Tweety-homolog (Ttyh) Family Encodes the Pore-forming Subunits of the Swelling-dependent Volume-regulated Anion Channel (VRAC(swell)) in the Brain
- Author:
Young Eun HAN
1
;
Jea KWON
;
Joungha WON
;
Heeyoung AN
;
Minwoo Wendy JANG
;
Junsung WOO
;
Je Sun LEE
;
Min Gu PARK
;
Bo Eun YOON
;
Seung Eun LEE
;
Eun Mi HWANG
;
Jae Young JUNG
;
Hyungju PARK
;
Soo Jin OH
;
C Justin LEE
Author Information
- Publication Type:Original Article
- Keywords: Volume-regulated anion channel; VRAC; Tweety-homolog; Ttyh; Volume regulation
- MeSH: Arginine; Astrocytes; Brain; Cytoplasm; Glutamic Acid; Humans; Osmolar Concentration; Permeability
- From:Experimental Neurobiology 2019;28(2):183-215
- CountryRepublic of Korea
- Language:English
- Abstract: In the brain, a reduction in extracellular osmolality causes water-influx and swelling, which subsequently triggers Cl⁻- and osmolytes-efflux via volume-regulated anion channel (VRAC). Although LRRC8 family has been recently proposed as the pore-forming VRAC which is activated by low cytoplasmic ionic strength but not by swelling, the molecular identity of the pore-forming swelling-dependent VRAC (VRAC(swell)) remains unclear. Here we identify and characterize Tweety-homologs (TTYH1, TTYH2, TTYH3) as the major VRAC(swell) in astrocytes. Gene-silencing of all Ttyh1/2/3 eliminated hypo-osmotic-solution-induced Cl⁻ conductance (I(Cl,swell)) in cultured and hippocampal astrocytes.
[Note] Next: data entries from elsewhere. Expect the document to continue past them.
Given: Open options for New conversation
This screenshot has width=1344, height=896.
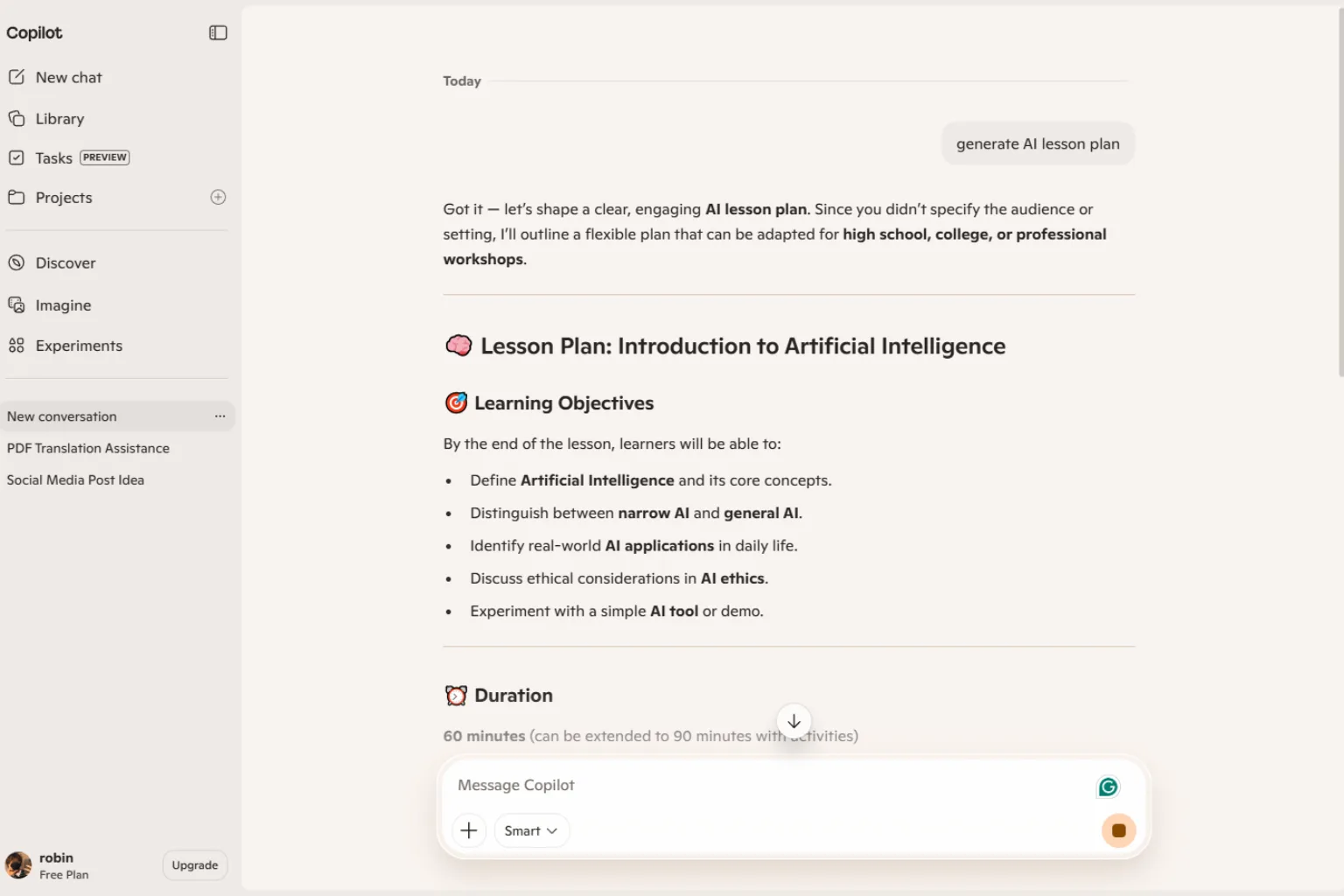Looking at the screenshot, I should (220, 416).
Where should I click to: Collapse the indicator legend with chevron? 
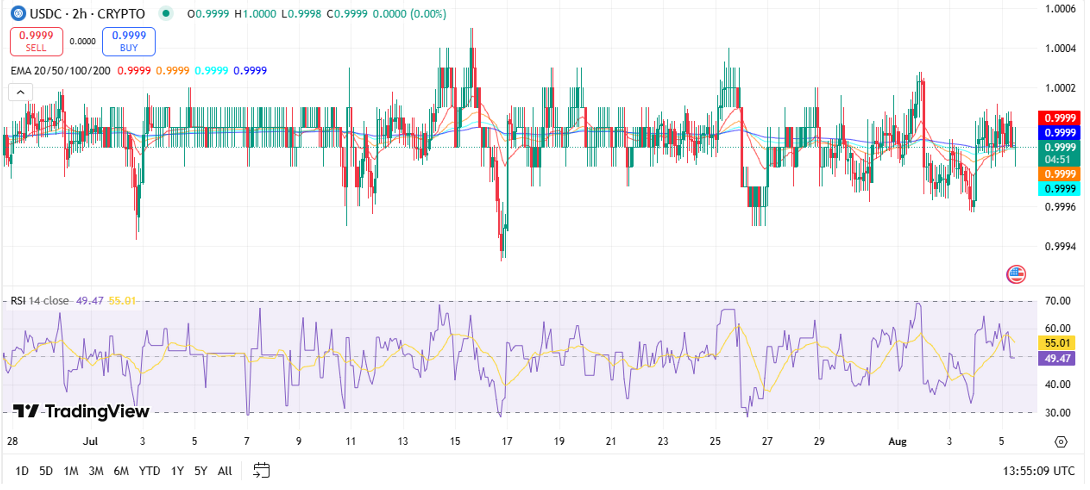pos(20,92)
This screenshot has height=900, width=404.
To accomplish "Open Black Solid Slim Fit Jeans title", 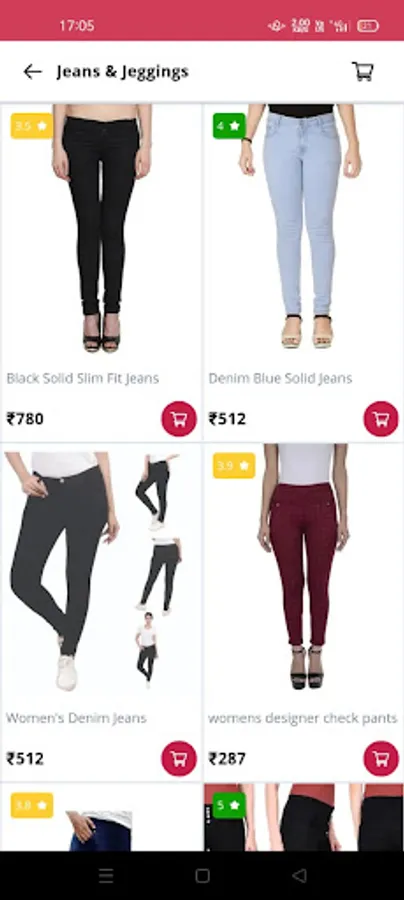I will coord(83,378).
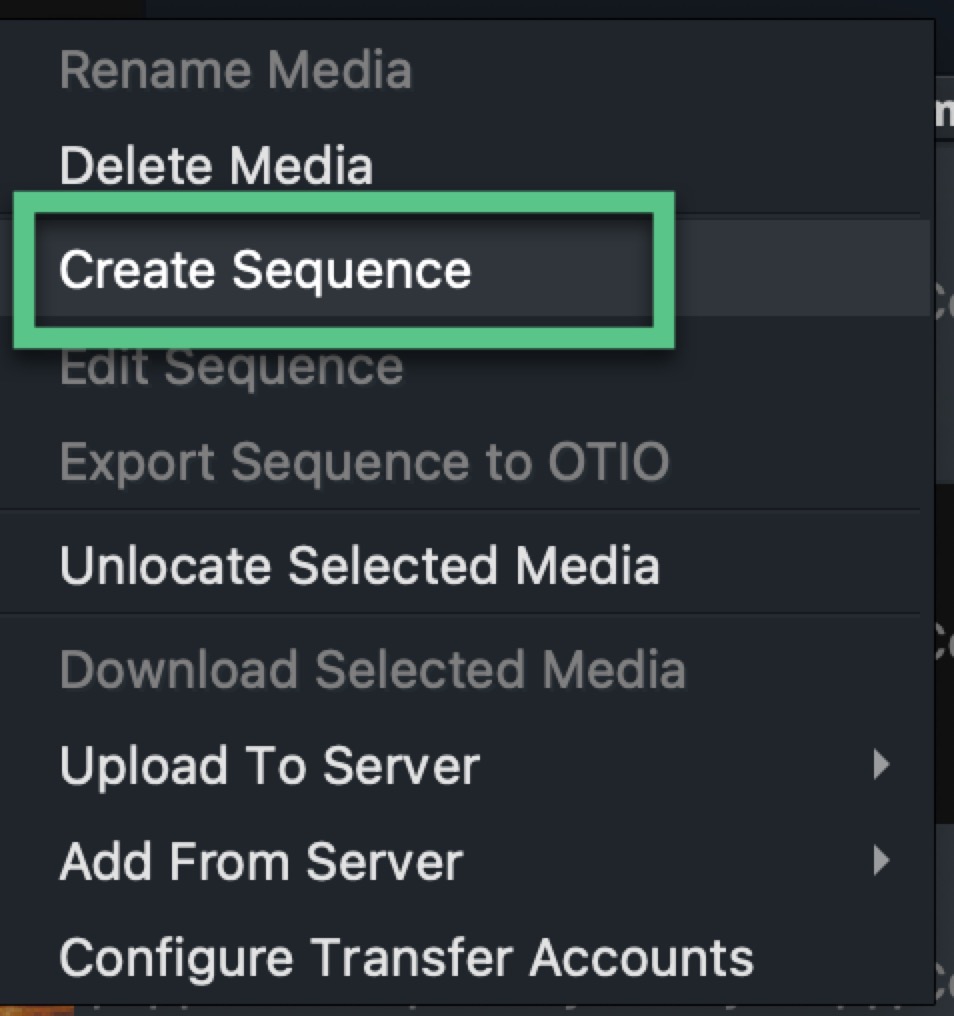Expand the arrow beside Upload To Server
The height and width of the screenshot is (1016, 954).
[x=880, y=766]
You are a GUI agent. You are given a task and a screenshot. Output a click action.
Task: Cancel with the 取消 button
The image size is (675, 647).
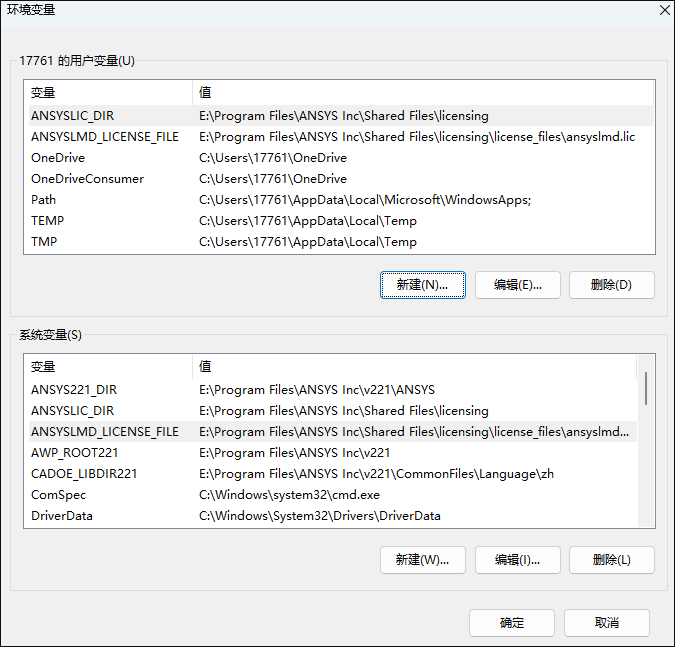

When heterologously expressed in HEK293T or CHO-K1 cells, each TTYH isoform showed a significant I(Cl,swell) with similar aquaporin-4 dependency, pharmacological properties and glutamate permeability as I(Cl,swell) observed in native astrocytes. Mutagenesis-based structure-activity analysis revealed that positively charged arginine residue at 165 in TTYH1 and 164 in TTYH2 is critical for the formation of the channel-pore. Our results demonstrate that TTYH family confers the bona fide VRAC(swell) in the brain.